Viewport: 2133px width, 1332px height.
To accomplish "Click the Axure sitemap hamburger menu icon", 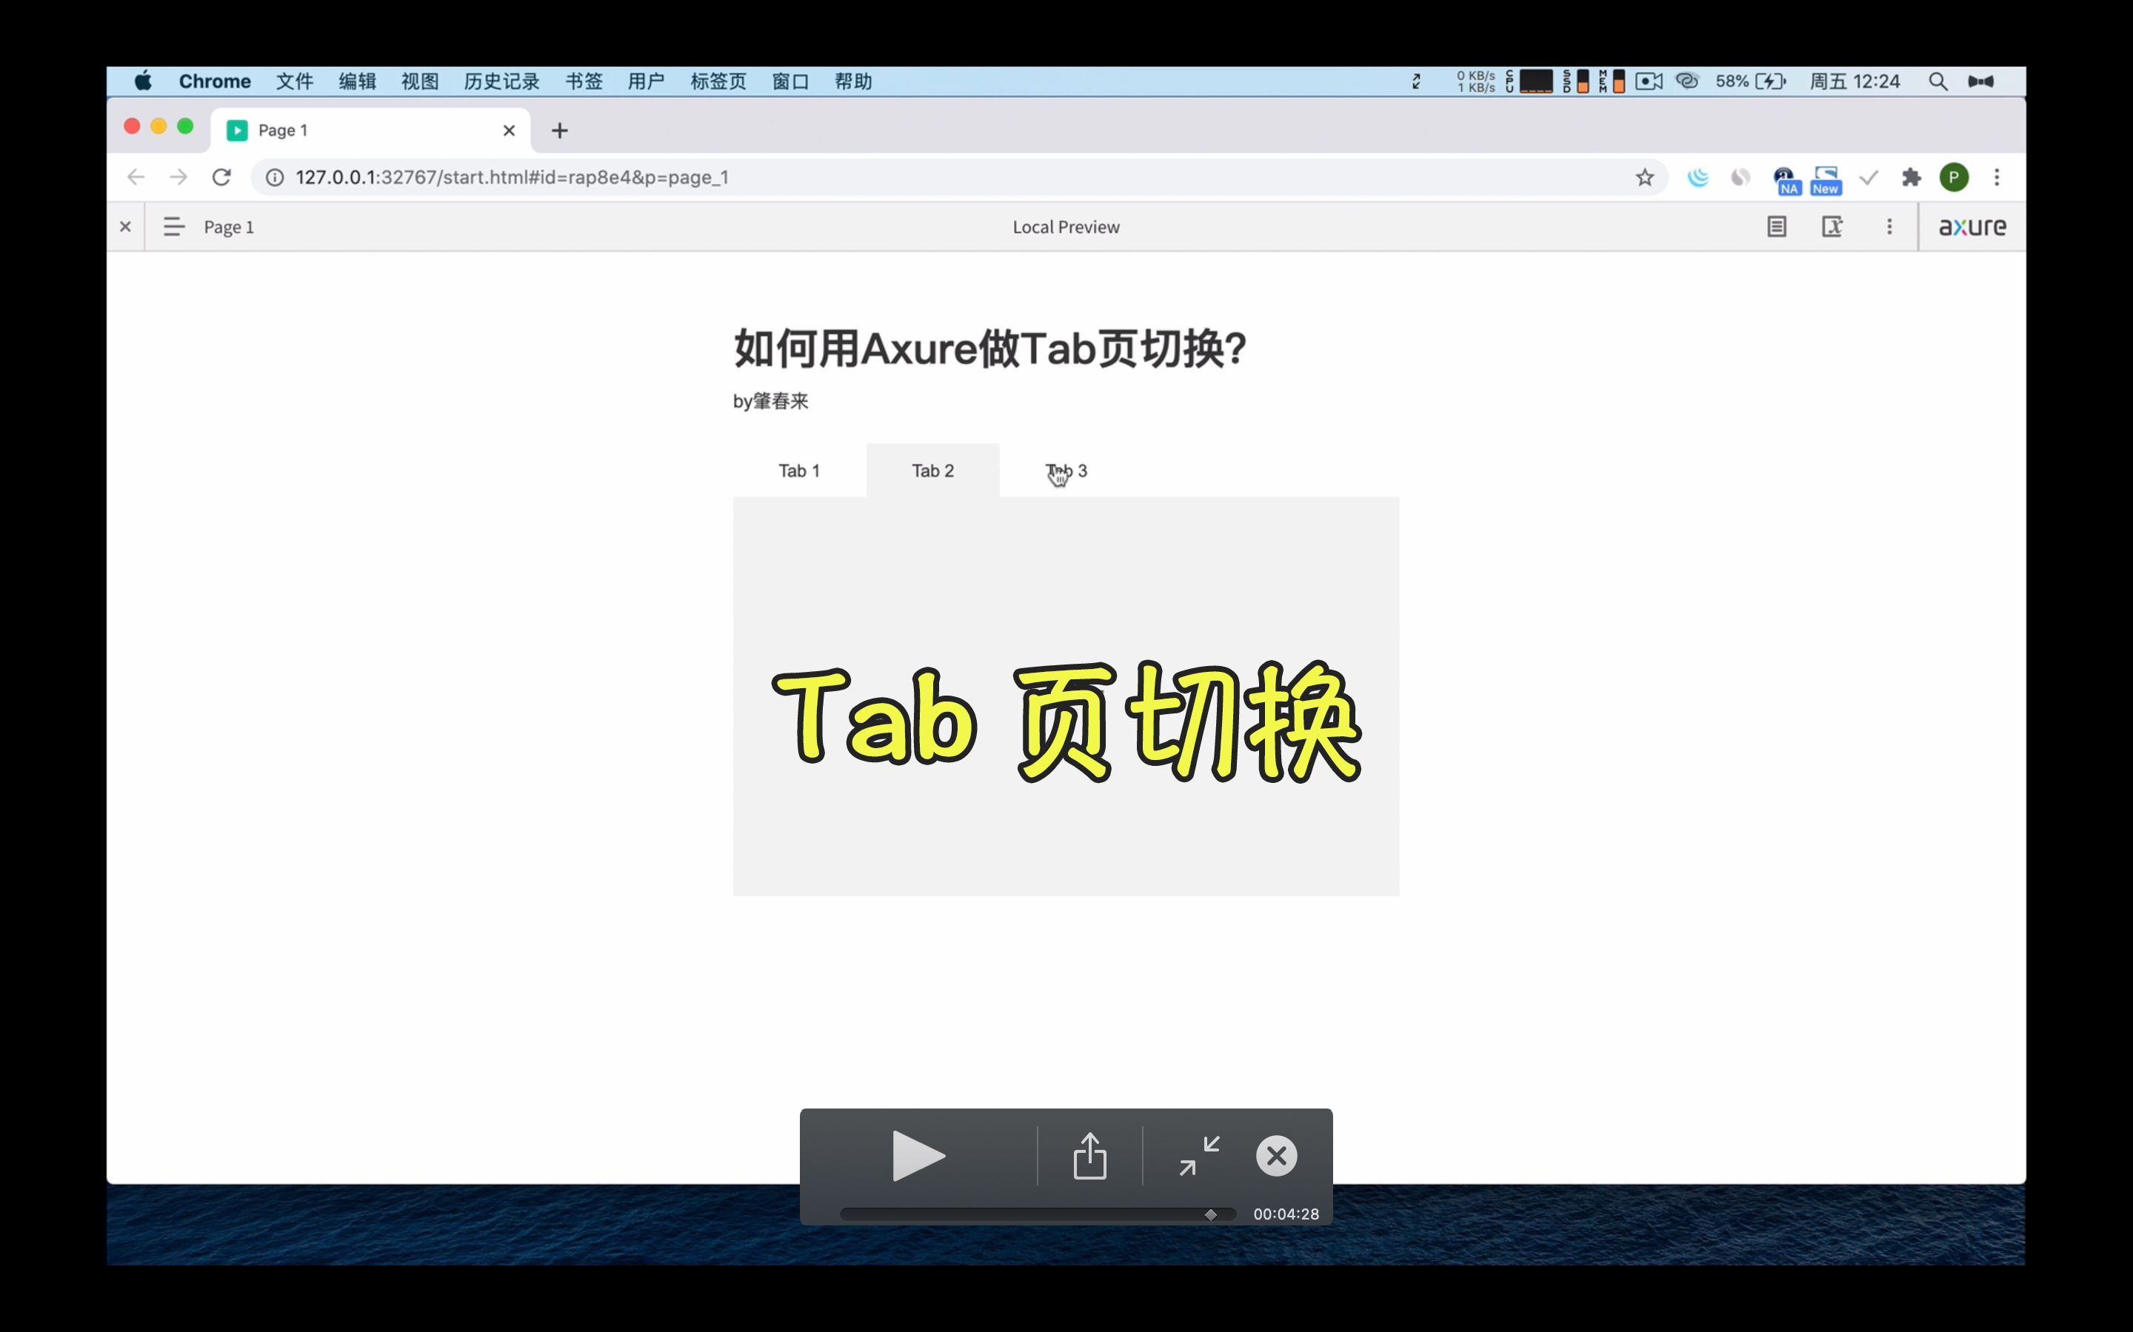I will (x=174, y=226).
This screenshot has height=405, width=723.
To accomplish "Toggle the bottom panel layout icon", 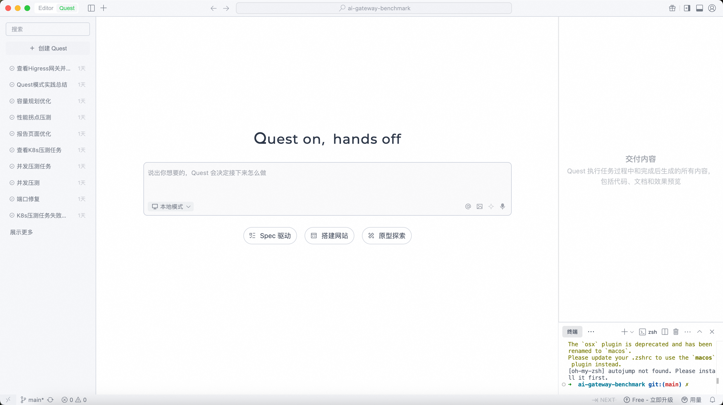I will pos(699,8).
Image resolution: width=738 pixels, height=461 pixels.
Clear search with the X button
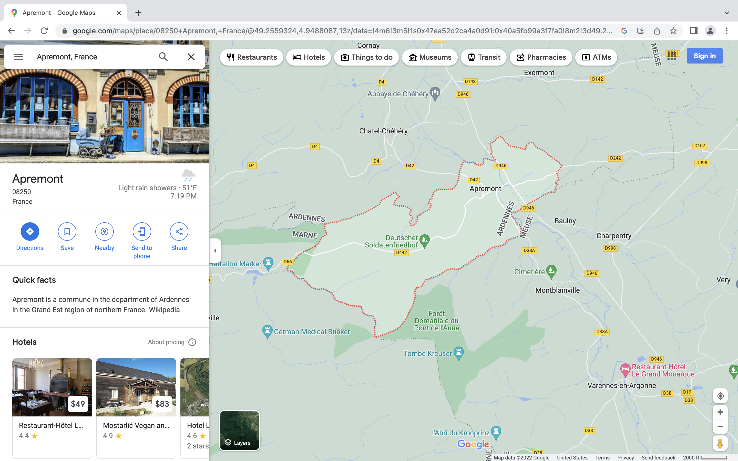pyautogui.click(x=191, y=57)
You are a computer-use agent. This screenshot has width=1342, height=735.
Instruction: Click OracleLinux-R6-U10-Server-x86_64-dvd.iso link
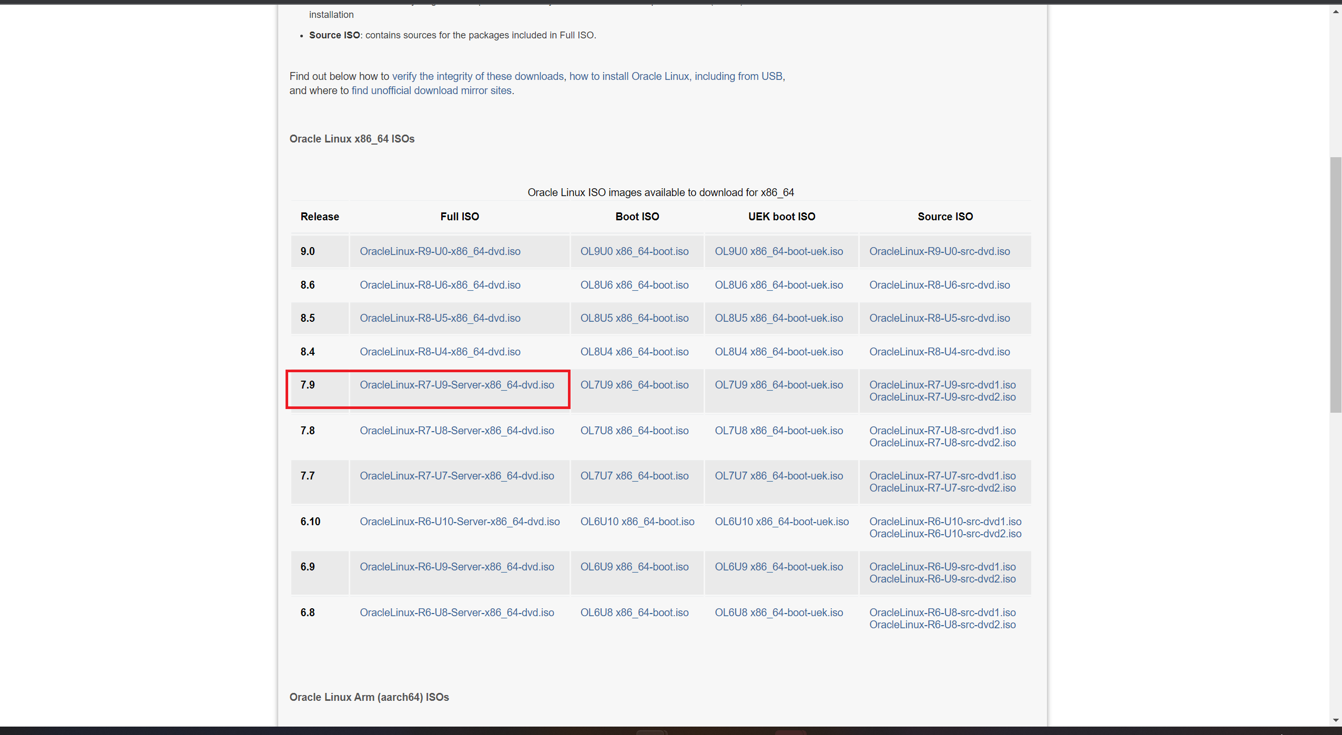460,522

**Required work**
All that is wanted is an exact copy of the lines from the line bearing "Clear search with the X button" through the final line of the entries, including both ends but no pictures.

**Result of this task**
Clear search with the X button
pyautogui.click(x=191, y=57)
You are a computer-use agent. This screenshot has width=1342, height=735.
Instruction: Click OracleLinux-R6-U10-Server-x86_64-dvd.iso link
460,522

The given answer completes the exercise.